Conclusion: Our results suggest that HIV infection predisposes to chronic immune activation in the kidney transplant population, and may contribute to increased rates of rejection. HIV(+) kidney transplant recipients who subsequently experienced rejection episodes may be distinguished by pre-transplant activation status of monocyte, B cell, and Treg populations.

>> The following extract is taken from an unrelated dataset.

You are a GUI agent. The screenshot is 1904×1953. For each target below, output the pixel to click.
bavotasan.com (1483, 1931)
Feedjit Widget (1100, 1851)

Vishal Sharma, PhD, Application Scientist, Celsee Diagnostics:
“The Celsee™ PREP platform: Simplified Rare Single Cell Capture and Isolation”, 15 minute product talk
The ability to capture rare cells of interest from blood, such as circulating tumor cells, and to individually characterize them has, historically, been technically challenging with a significant time and financial commitment. In this presentation, Celsee Diagnostics will outline the Celsee PREP100 and the Celsee PREP SingleCell platforms, which can also be used as a pre-enrichment complementary technique for flow cytometry, that use a simplified methodology to detect, enrich, and characterize rare circulating cells. Whole blood diluted with buffer is passed over a microfluidic chip containing tens to hundreds of thousands of individual capture wells. Cell size and morphology define which cells are captured – no fluorescent probes are needed. Two optional analysis paths exist for captured cells: on-chip assays can be performed or the cells can be retrieved for off-chip characterization. On-chip analyses include immunochemistry, DNA or mRNA FISH. Off-chip analyses of unfixed retrieved cells include PCR, NGS or culture.